◆ **AUFGABEN**
1) Wie viele Zuschauer verfolgten laut dem Textauszug über den FC Rot-Weiß Erfurt das Heimspiel gegen den Wuppertaler SV?
2) Erkläre mithilfe des Textauszugs über den FC Rot-Weiß Erfurt, weshalb die Fans nach dem 0:0 gegen den Wuppertaler SV noch lange feierten.
3) Führe den Textauszug über das Erfurter Heimspiel gegen den Wuppertaler SV nach seinem letzten Satz weiter.

◆ **TEXTAUSZUG**
━━━━━━━━━━━━━━━━━━━━━━━━━━━━━━
Der Weg zurück in Richtung Bahnhof glich, nachdem wir uns von den in die Busse eilenden RWE-Fans getrennt hatten, einen gemütlichen Herbstspaziergang durch die köpenickschen Wälder. Meinen Schal hatte ich dennoch vorsorglich in die Tasche gesteckt. Man kann ja nie wissen. Und so erfuhren die Union-Fans, die am Bahnhof unmittelbar neben uns standen und sangen „Wo sind denn die Erfurt-Fans?“ nie, wie nahe sie uns waren. Als uns dann auch noch die Kunde von Chrischis drittem Platz (einschließlich gewonnenem Pokal!) beim Potsdamer Tanzturnier erreichte, war das Wochenende, welches mit Sightseeing in Berlin und Potsdam bis Sonntag verlängert wurde, perfekt. Da störte uns der auf der Rückfahrt bei Leipzig schlapp machende Hinterreifen an Chrischis Rennfiesta auch nicht weiter.

Ein kulinarischer Tipp noch: Wer in Potsdam Hunger hat, sollte mit der S 7 zur Station Babelsberg fahren. Der Döner im Bahnhof (Geöffnet täglich bis 5 Uhr morgens!) ist richtig klasse! Und ich, der unter hessischen Preisen leiden muss, fand den Döner mit 2,50 auch preismäßig schwer in Ordnung.

16.09.2006

Regionalliga Nord 2006/07 - 8. Spieltag (16.09.2006)

FC ROT-WEISS ERFURT - WUPPERTALER SV 0:0

Der Block 3 in der Kurve feierte. Der Block E auf der Tribüne feierte. Und das noch eine halbe Stunde nach dem Spiel. Unaufhörlich wurde gesungen und gefeiert. Wir hatten das Stadion schon lange verlassen. Wir waren bereits an unseren Autos. Und immer noch hallte es aus dem Stadion. Was gab es zu feiern? Ein torloses Remis gegen einen biederen Gegner, der, so hatte man das Gefühl, nicht wirklich nach Erfurt gekommen war, um auf Teufel komm raus zu gewinnen. Ein 0:0 animierte zu solchen Reaktionen der Fans? Warum? Weswegen?

Am nackten Ergebnis kann es nicht gelegen haben. Denn das 0:0 ist im Abstiegskampf deutlich zu wenig. Der Abstand zum rettenden Ufer wuchs auf nun schon fünf Punkte an. Es war wohl die Art und Weise, wie das Team an diesem sonnigen Samstag vor der Saison-Minuskulisse von 2249 treuen Fans aufgetreten war. Nach den blamablen Vorstellungen gegen Dresden und in Magdeburg präsentierte sich die Mannschaft runderneuert. Nicht nur was die Einstellung anging, sondern (teils auch gezwungenermaßen) personell. Pavel Dochev verzichtete in seinem Schicksalsspiel erneut auf Ronny Hebestreit (der aber im Gegensatz zum Magdeburg-Kick immerhin wieder auf der Bank Platz nehmen durfte), erstmals auch auf Dominick Kumbela sowie auf den gesperrten Björn Brunnemann und den verletzten Thorsten Görke. Während die kaum geforderte Viererkette (Heller-Holst-Bertram-Pätz) durchweg mit bekannten Namen besetzt war, präsentierten sich Mittelfeld und Angriff vollkommen durcheinander gewürfelt. Die Görke-Position im defensiven Mittelfeld übernahm Matthias Peßolat, rechts spielte der neue Kapitän Alex Schnetzler, den Spielmacherpart übernahm der aus Essen gekommene, erst neunzehnjährige Moritz Stoppelkamp und im Sturm wirbelte neben Albert Bunjaku Danny Cornelius. Dazu kam der mittlerweile auf links gesetzte Daniel Brückner.
━━━━━━━━━━━━━━━━━━━━━━━━━━━━━━
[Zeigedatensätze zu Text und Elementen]

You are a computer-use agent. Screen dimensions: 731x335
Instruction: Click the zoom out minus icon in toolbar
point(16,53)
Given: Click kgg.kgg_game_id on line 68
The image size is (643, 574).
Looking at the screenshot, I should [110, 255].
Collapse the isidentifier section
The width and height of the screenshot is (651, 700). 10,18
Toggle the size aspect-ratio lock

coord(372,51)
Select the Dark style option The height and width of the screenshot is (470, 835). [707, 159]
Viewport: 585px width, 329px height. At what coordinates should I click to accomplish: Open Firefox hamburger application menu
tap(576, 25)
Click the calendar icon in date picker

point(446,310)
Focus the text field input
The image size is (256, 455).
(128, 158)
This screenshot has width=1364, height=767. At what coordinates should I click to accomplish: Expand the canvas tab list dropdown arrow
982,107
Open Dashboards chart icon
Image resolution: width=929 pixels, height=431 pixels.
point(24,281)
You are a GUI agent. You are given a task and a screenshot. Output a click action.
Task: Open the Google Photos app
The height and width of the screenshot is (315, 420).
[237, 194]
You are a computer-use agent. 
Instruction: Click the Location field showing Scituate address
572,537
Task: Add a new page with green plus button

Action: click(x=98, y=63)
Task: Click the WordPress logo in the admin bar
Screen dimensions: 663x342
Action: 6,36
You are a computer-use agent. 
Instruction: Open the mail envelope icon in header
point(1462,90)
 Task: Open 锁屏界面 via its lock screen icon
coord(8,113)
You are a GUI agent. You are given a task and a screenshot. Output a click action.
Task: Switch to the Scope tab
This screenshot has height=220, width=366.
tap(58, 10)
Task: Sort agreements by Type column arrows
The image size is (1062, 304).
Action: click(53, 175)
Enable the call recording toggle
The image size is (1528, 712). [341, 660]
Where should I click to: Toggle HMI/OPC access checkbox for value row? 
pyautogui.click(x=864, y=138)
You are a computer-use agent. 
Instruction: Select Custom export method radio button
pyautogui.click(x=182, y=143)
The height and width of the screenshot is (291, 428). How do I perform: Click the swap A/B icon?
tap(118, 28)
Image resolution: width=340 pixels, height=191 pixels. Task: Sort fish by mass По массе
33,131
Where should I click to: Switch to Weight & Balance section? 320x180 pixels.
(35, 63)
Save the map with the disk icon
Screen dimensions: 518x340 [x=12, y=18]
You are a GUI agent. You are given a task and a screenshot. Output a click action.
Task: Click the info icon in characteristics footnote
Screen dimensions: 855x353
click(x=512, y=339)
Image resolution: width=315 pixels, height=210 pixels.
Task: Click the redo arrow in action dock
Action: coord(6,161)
━━━━━━━━━━━━━━━━━━━━━━━━━━━━━━
◆ **ANTWORTEN**
1) 2249

2) Am Ergebnis lag es nicht, denn das 0:0 ist im Abstiegskampf deutlich zu wenig. Es war wohl die Art und Weise des Auftritts: Nach den blamablen Vorstellungen gegen Dresden und in Magdeburg präsentierte sich die Mannschaft runderneuert, sowohl in der Einstellung als auch personell.

3)
Das Spiel begann verheißungsvoll. Mit in den letzten Wochen nicht für möglich gehaltener Laufbereitschaft kauften die sehr aggressiven Rot-Weißen ihren Gästen sofort den Schneid ab. Die Bergischen konnten sich nur selten aus der eigenen Hälfte befreien. Doch bei allem Druck zeigte sich auch wieder ein Manko: über gute Ansätze kommt das RWE-Spiel einfach nicht hinaus. Zwingende Torchancen blieben Mangelware. Und wenn es doch einmal gefährlich wurde, klebte dem RWE-Angriff mal wieder das Pech am Stiefel. Oder besser gesagt am Kopf. Denn eine (man höre und staune) gefährliche (!) Schnetzler-Ecke wurde auf Bunjakus Kopf verlängert, der aber davon so überrascht war, dass er den Ball nur noch unkontrolliert an den Pfosten abfälschen konnte. Das torlose Remis zur Pause machte Hoffnung auf mehr. Gegenüber den deswegen entsetzten Brüdern Heimbürge brachte ich sogar meine „latente Begeisterung“ (Was ist das??? ;-)) zum Ausdruck. Die beiden „Herrn H.“ waren zwar auch zufrieden, wollten meine Überschwänglichkeit nicht ganz teilen, schließlich sollten Kampf, Einsatz und Laufbereitschaft eigentlich etwas alltägliches sein… Was solls… Ich freute mich trotzdem.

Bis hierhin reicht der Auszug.